Note.--Mark Twain’s biographer rediscovered it in 1913. It is some miles below Valence, opposite the village of Beauchastel.
SOME NATIONAL STUPIDITIES
(1891-1892)
The slowness of one section of the world about adopting the valuable ideas of another section of it is a curious thing and unaccountable. This form of stupidity is confined to no community, to no nation; it is universal. The fact is the human race is not only slow about borrowing valuable ideas--it sometimes persists in not borrowing them at all.
Take the German stove, for instance--the huge white porcelain monument that towers toward the ceiling in the corner of the room, solemn, unsympathetic, and suggestive of death and the grave--where can you find it outside of the German countries? I am sure I have never seen it where German was not the language of the region. Yet it is by long odds the best stove and the most convenient and economical that has yet been invented.[[5]]
To the uninstructed stranger it promises nothing; but he will soon find that it is a masterly performer, for all that. It has a little bit of a door which you couldn’t get your head into--a door which seems foolishly out of proportion to the rest of the edifice; yet the door is right, for it is not necessary that bulky fuel shall enter it. Small-sized fuel is used, and marvelously little of that.

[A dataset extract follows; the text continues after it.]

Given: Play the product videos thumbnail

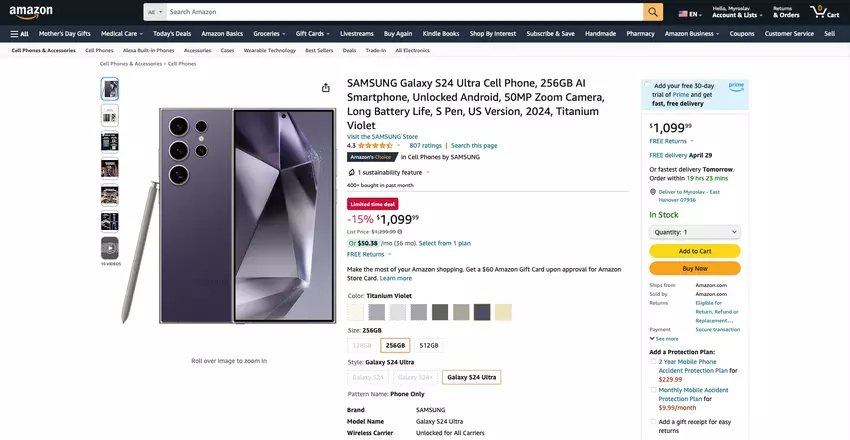Looking at the screenshot, I should pyautogui.click(x=110, y=247).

The door opens into a tiny cavern which would not hold more fuel than a baby could fetch in its arms. The process of firing is quick and simple. At half past seven on a cold morning the servant brings a small basketful of slender pine sticks--say a modified armful--and puts half of these in, lights them with a match, and closes the door. They burn out in ten or twelve minutes. He then puts in the rest and locks the door, and carries off the key. The work is done. He will not come again until next morning. All day long and until past midnight all parts of the room will be delightfully warm and comfortable, and there will be no headaches and no sense of closeness or oppression. In an American room, whether heated by steam, hot water, or open fires, the neighborhood of the register or the fireplace is warmest--the heat is not equally diffused through the room; but in a German room one is as comfortable in one part of it as in another. Nothing is gained or lost by being near the stove. Its surface is not hot; you can put your hand on it anywhere and not get burnt. Consider these things. One firing is enough for the day; the cost is next to nothing; the heat produced is the same all day, instead of too hot and too cold by turns; one may absorb himself in his business in peace; he does not need to feel any anxieties or solicitudes about his fire; his whole day is a realized dream of bodily comfort.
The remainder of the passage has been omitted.